* **Exercise instructions**:
The reply needs the lines from the one containing "Click the red Craquages badge" through the end of the material, each repeated exactly, and no pictures.

* **Extracted data**:
....
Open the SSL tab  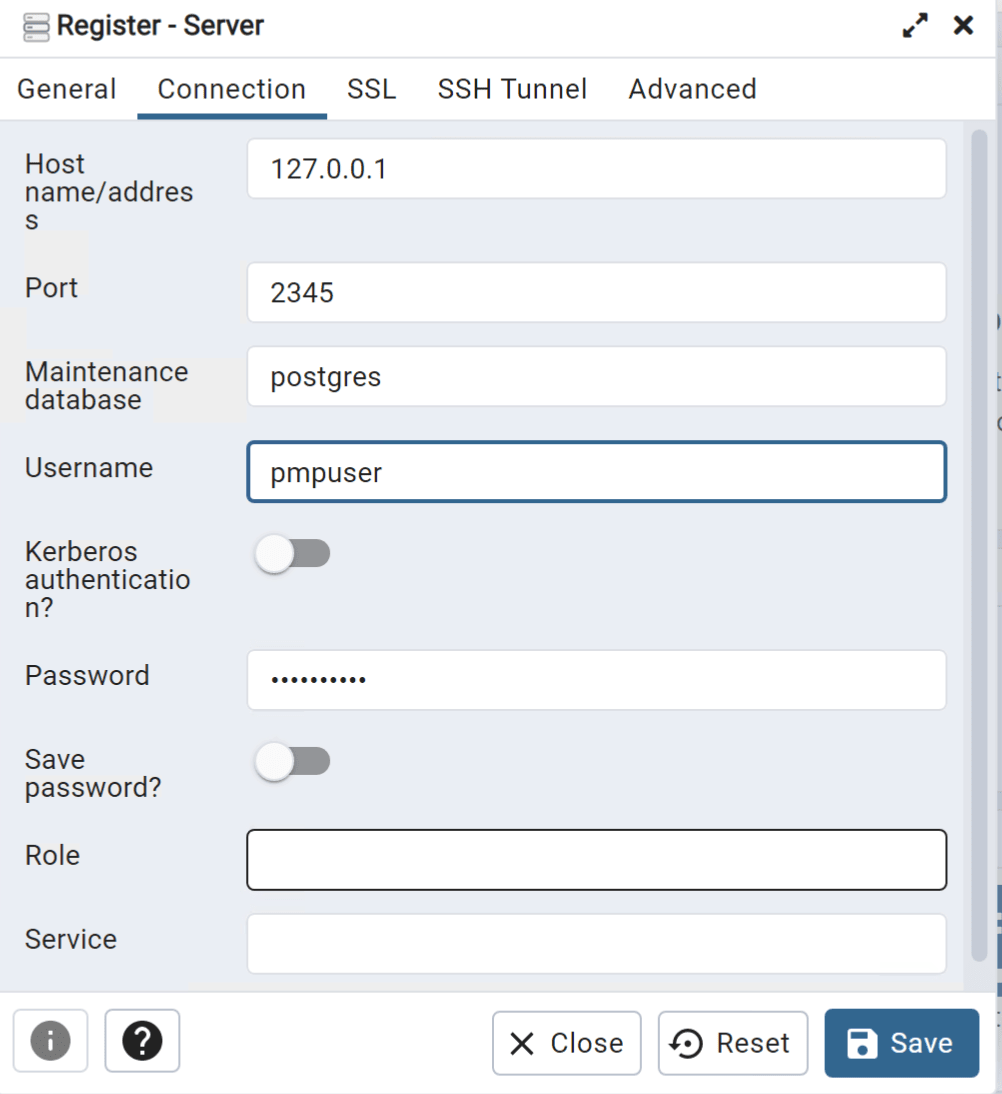(371, 89)
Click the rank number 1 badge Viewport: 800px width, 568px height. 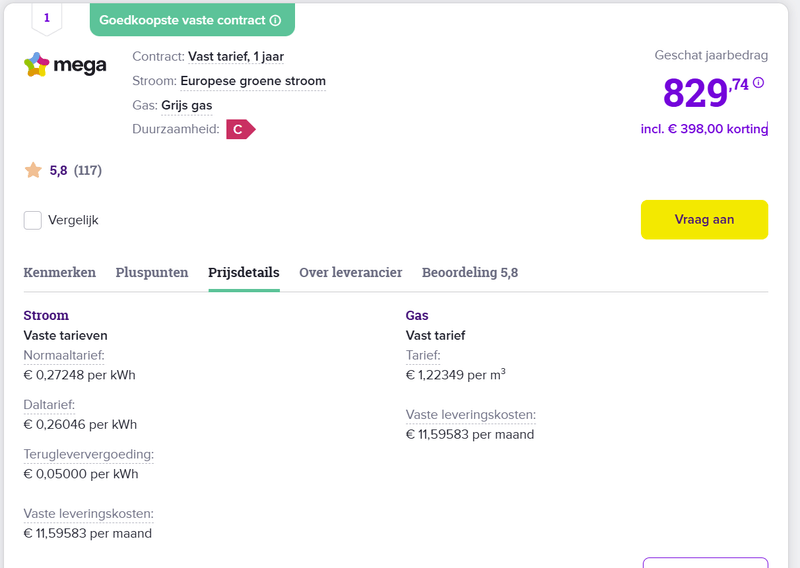tap(47, 18)
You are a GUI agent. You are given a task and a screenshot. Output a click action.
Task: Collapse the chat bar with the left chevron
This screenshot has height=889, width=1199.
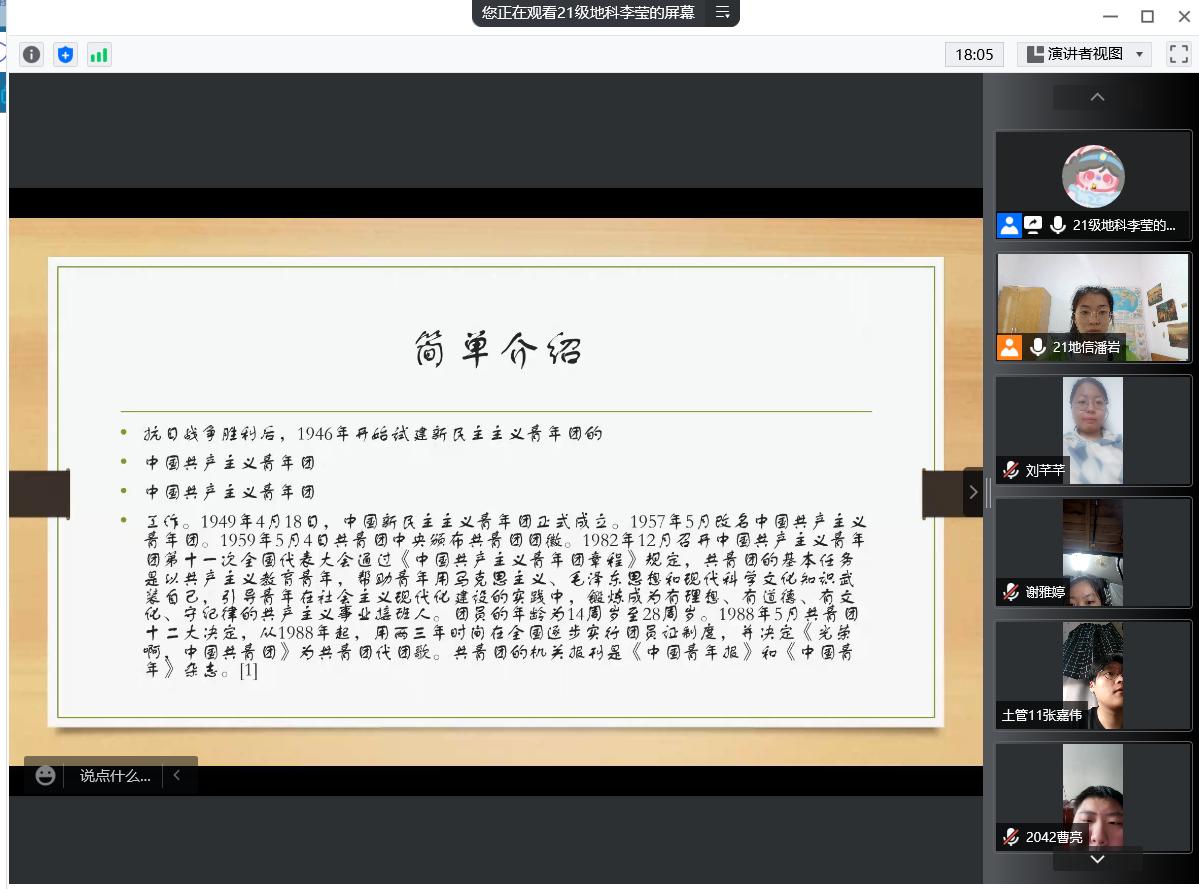pyautogui.click(x=177, y=775)
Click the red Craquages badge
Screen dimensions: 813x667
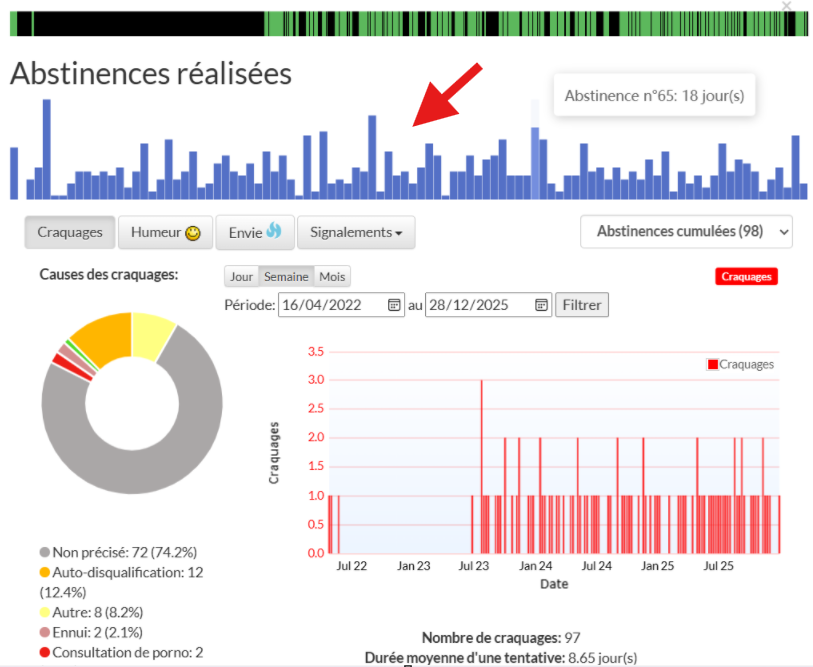[746, 277]
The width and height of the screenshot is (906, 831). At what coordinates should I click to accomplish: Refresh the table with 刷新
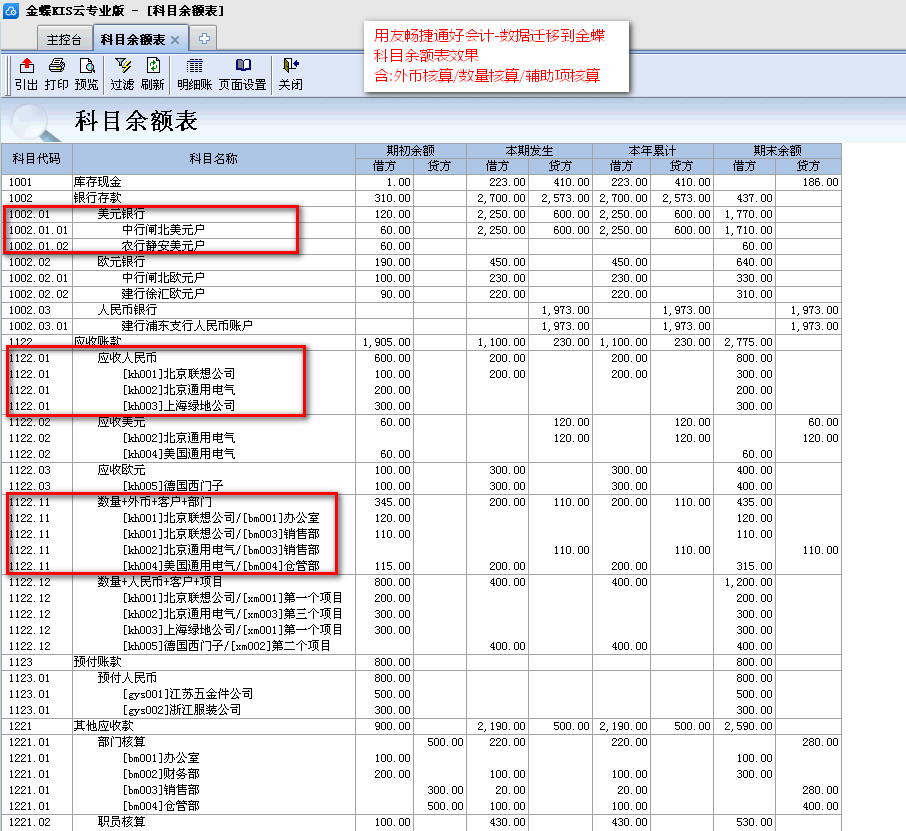pyautogui.click(x=152, y=74)
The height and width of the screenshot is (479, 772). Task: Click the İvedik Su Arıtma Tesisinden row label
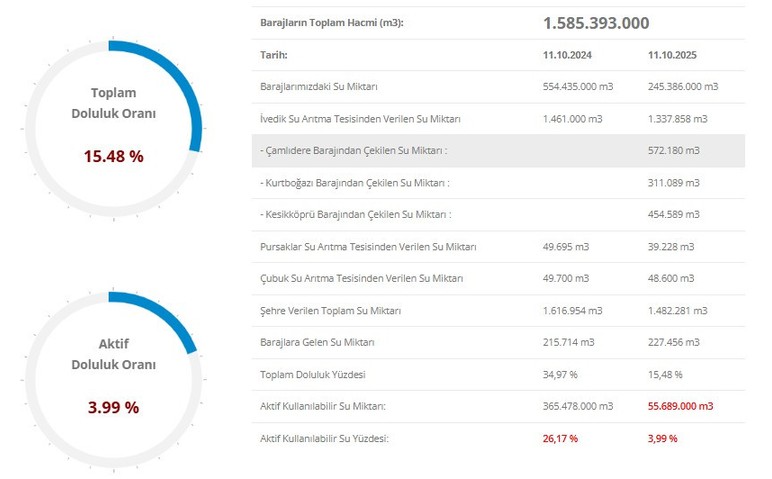tap(360, 119)
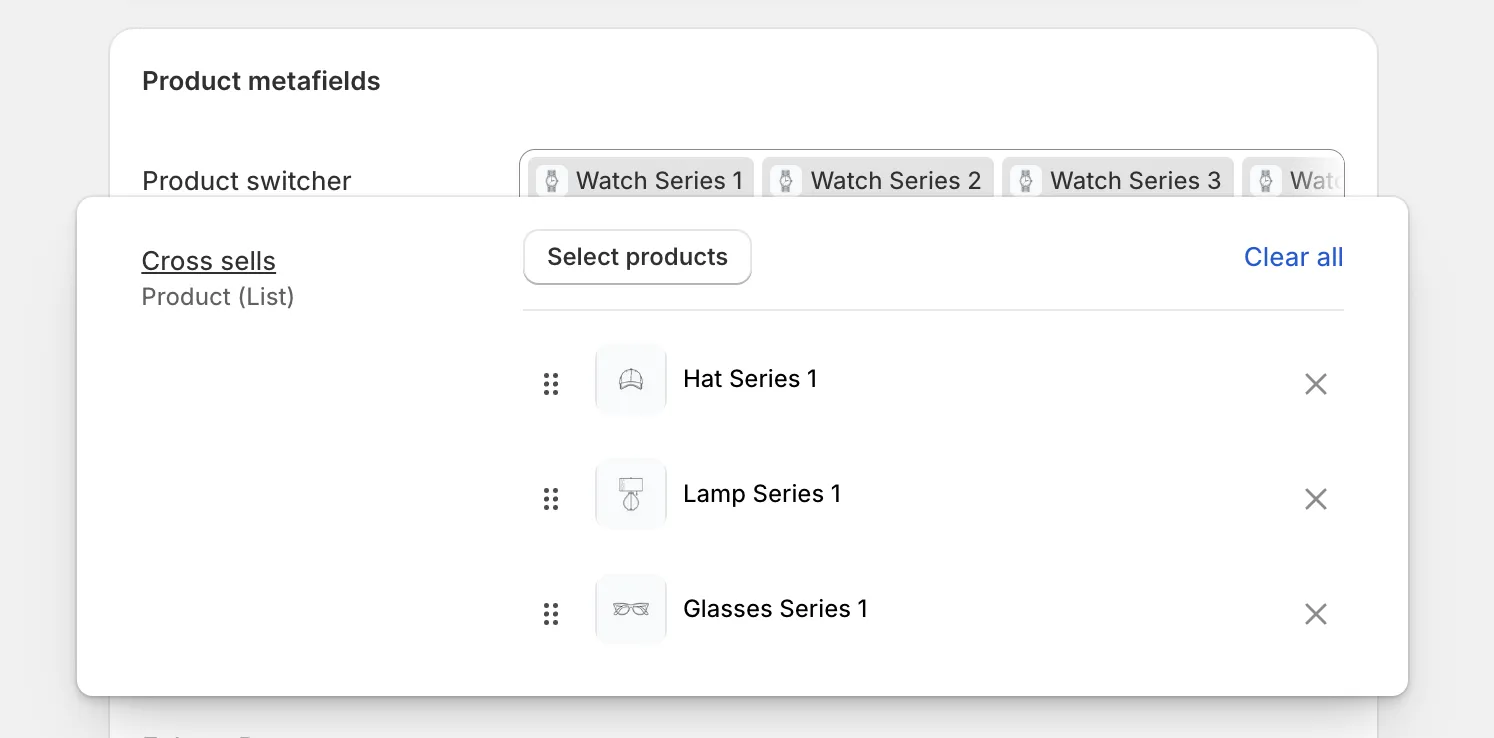Click the watch icon on Watch Series 1 tag
The width and height of the screenshot is (1494, 738).
551,180
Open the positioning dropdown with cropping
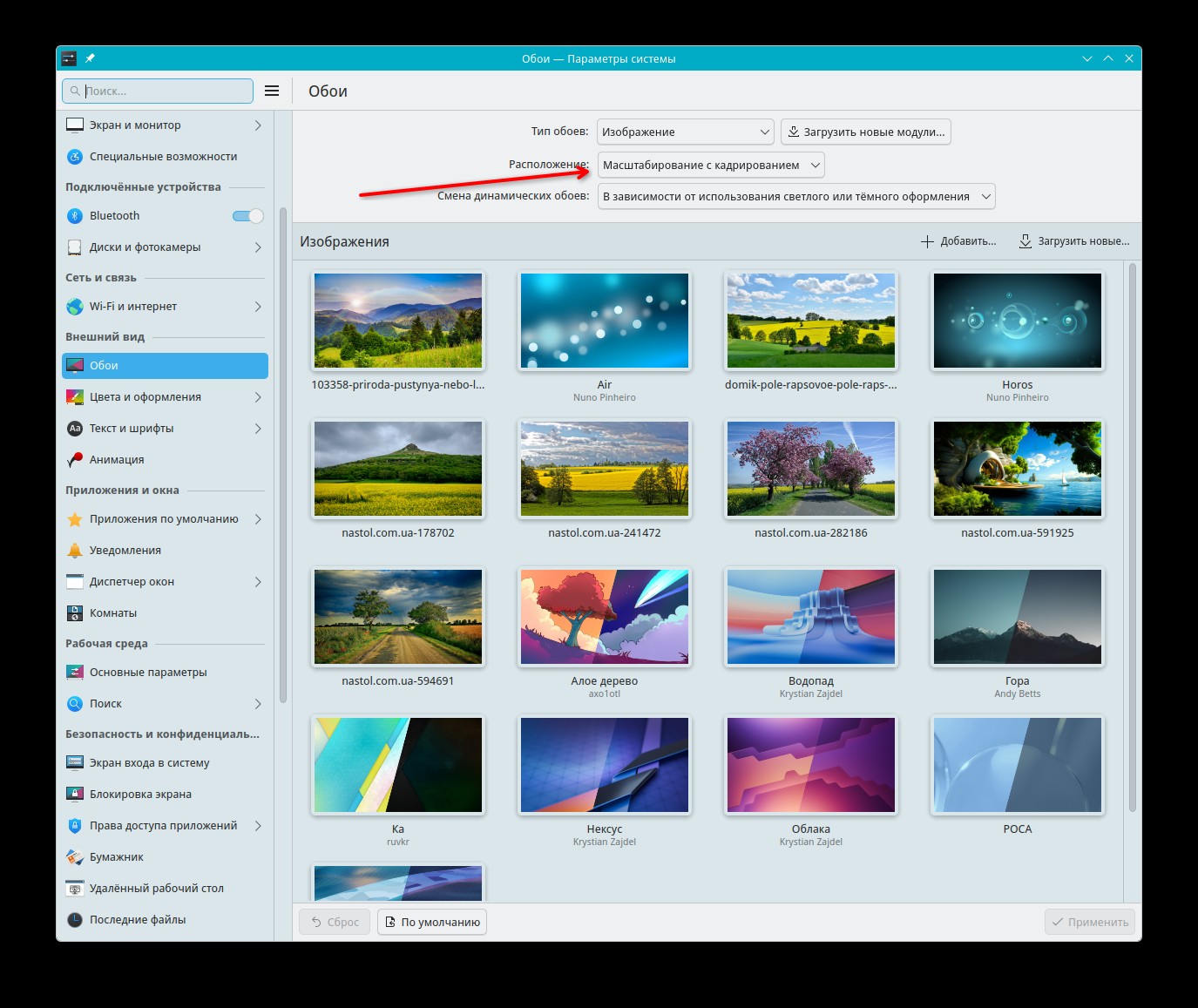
....
* **Exercise solution**:
Click the red Craquages badge
Screen dimensions: 813x667
[746, 277]
The width and height of the screenshot is (906, 831). At what coordinates should I click to accomplish: Refresh the table with 刷新
pyautogui.click(x=152, y=74)
The height and width of the screenshot is (479, 772). Task: Click the İvedik Su Arıtma Tesisinden row label
tap(360, 119)
Click the watch icon on Watch Series 1 tag
The width and height of the screenshot is (1494, 738).
551,180
Open the positioning dropdown with cropping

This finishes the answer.